◆ DIRECTIONS FOR THIS TASK: If pictures appear, leave them out, and return exactly the lines from the one holding "Click the Nov 26, 2024 timestamp" through the last line of the listing below.

=-=-=-=-=

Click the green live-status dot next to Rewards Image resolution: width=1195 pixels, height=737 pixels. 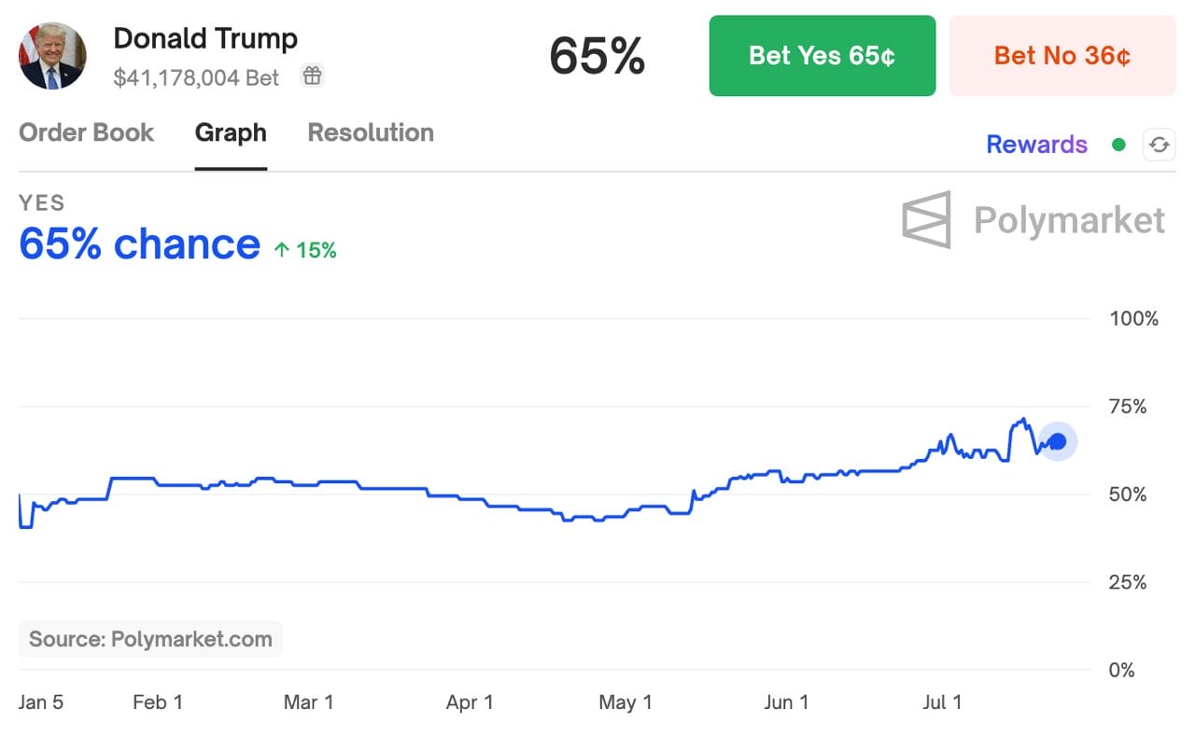(x=1118, y=145)

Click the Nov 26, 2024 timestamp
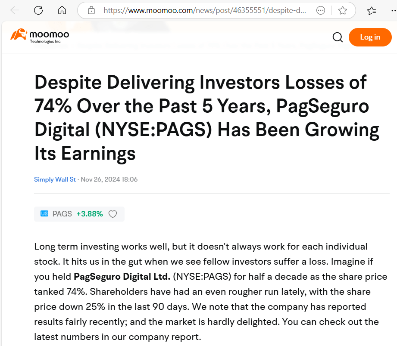(109, 179)
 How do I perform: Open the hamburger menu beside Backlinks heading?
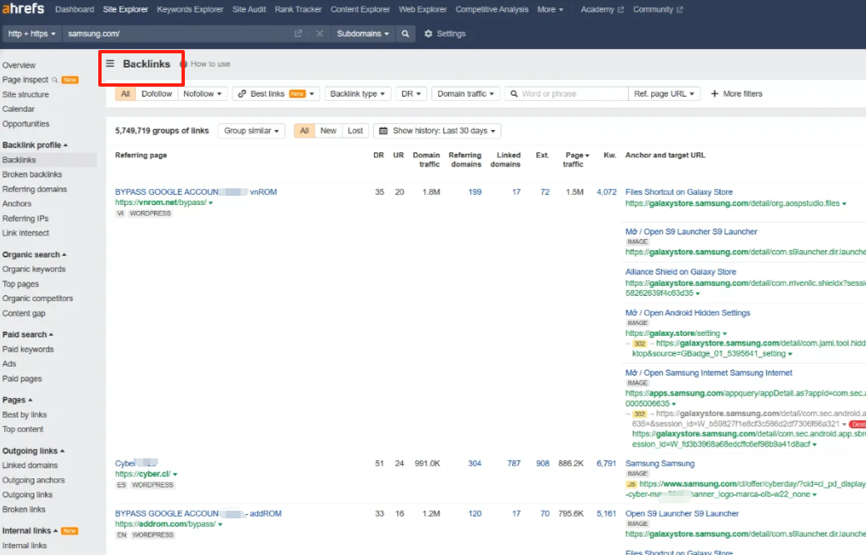pos(110,63)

=-=-=-=-=

◆ FINISHED TASK:
Click the Nov 26, 2024 timestamp
(109, 179)
 How do I perform: Open the hamburger menu beside Backlinks heading?
pos(110,63)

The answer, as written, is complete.